Mocktails y naranjas

Hace un año y medio que decidí que ya no me apetecía beber alcohol y en esas sigo. Lo difícil que es a veces encontrar alternativas ya os lo digo yo, que me apreté ayer dos zumos de naranja en un bar tesalonicense. Más que nada porque acaba uno un poco harto de la alternancia entre cervezas SIN -cómo te miss yu, tostada 0,0 de Mahou- y coca colas zero, que es el menú básico a escoger si no quieres acabar tomándote un té a la una de la mañana en una terraza.

Aquí en Thessaloniki a veces también pruebo los mocktails (cócteles sin alcohol), pero no te quitan menos de seis euros por uno, eso ya os lo digo. Tampoco es que me apasione la cosa, porque un mojito que en realidad no es un mojito pues ya me dirás tú. Carne vegana de esa.

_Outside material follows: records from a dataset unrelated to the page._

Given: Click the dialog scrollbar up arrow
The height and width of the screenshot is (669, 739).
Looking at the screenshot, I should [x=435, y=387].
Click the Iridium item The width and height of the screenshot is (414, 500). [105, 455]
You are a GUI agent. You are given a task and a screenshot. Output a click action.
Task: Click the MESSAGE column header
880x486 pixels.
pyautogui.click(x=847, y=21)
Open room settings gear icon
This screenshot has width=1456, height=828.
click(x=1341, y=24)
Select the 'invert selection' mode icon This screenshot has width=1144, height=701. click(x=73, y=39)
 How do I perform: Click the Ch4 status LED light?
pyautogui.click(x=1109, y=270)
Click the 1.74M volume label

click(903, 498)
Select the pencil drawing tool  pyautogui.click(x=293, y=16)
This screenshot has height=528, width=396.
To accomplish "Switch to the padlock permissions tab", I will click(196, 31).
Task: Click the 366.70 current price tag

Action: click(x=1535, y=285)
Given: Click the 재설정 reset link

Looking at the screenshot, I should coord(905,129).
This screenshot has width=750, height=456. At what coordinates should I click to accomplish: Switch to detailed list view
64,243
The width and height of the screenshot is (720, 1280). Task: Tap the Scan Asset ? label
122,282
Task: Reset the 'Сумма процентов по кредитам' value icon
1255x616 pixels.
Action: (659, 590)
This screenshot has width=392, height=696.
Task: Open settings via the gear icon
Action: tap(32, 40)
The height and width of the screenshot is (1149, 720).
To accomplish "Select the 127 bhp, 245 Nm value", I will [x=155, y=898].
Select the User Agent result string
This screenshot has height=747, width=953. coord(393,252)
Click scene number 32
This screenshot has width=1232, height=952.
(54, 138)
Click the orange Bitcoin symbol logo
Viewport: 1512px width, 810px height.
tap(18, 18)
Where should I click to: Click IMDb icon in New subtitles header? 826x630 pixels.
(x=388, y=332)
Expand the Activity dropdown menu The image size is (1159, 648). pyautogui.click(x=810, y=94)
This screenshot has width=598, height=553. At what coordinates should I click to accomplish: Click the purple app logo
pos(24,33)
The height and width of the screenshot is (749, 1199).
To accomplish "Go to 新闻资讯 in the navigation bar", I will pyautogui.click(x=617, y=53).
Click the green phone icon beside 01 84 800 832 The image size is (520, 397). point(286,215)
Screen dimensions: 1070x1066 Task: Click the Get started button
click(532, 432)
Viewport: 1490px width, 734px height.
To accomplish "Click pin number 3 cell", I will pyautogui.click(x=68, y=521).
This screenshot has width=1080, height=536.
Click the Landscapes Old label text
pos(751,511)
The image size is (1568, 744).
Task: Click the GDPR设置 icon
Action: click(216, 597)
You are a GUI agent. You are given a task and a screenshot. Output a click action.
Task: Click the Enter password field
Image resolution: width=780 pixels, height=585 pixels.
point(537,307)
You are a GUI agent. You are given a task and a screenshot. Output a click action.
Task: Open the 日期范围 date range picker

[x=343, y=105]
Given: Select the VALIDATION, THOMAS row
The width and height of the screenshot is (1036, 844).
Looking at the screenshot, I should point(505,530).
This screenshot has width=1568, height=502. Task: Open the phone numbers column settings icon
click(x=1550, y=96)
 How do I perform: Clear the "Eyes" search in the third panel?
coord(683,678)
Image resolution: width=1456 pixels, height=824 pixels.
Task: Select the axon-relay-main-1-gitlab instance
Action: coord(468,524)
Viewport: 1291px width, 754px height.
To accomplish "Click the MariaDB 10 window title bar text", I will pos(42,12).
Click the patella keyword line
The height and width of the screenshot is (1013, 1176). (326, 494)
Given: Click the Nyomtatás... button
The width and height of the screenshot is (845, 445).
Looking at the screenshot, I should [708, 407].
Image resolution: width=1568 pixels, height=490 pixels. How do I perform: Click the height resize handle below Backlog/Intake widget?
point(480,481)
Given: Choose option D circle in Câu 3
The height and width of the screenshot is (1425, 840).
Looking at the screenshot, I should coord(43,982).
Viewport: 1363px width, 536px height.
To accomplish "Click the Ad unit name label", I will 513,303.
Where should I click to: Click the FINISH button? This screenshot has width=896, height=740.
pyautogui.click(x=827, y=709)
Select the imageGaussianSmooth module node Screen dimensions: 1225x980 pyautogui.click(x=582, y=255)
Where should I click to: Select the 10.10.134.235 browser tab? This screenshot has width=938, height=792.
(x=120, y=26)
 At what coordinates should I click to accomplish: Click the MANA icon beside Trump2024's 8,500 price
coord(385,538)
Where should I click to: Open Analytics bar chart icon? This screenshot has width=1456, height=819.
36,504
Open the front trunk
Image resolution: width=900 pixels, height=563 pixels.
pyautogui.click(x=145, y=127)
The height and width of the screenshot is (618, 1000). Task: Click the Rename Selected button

Sé de lo que hablo porque probé la carne de pollo vegana -hecha con soja y no con pollo- en un congreso hostelero. Está conseguida, la verdad, en imagen y gusto. No sólo eso, sino que el otro día saboreé también el embutido vegano en un sándwich club, porque había un prosforá -AKA descuento- en Efood que no se podía dejar pasar por alto. Con buenos resultados. Estaba rico y todo. Lo cual es tremendo de inquietante porque yo soy super heteronormativo en lo del comer carne. Un titán de la proteína animal. Y miren.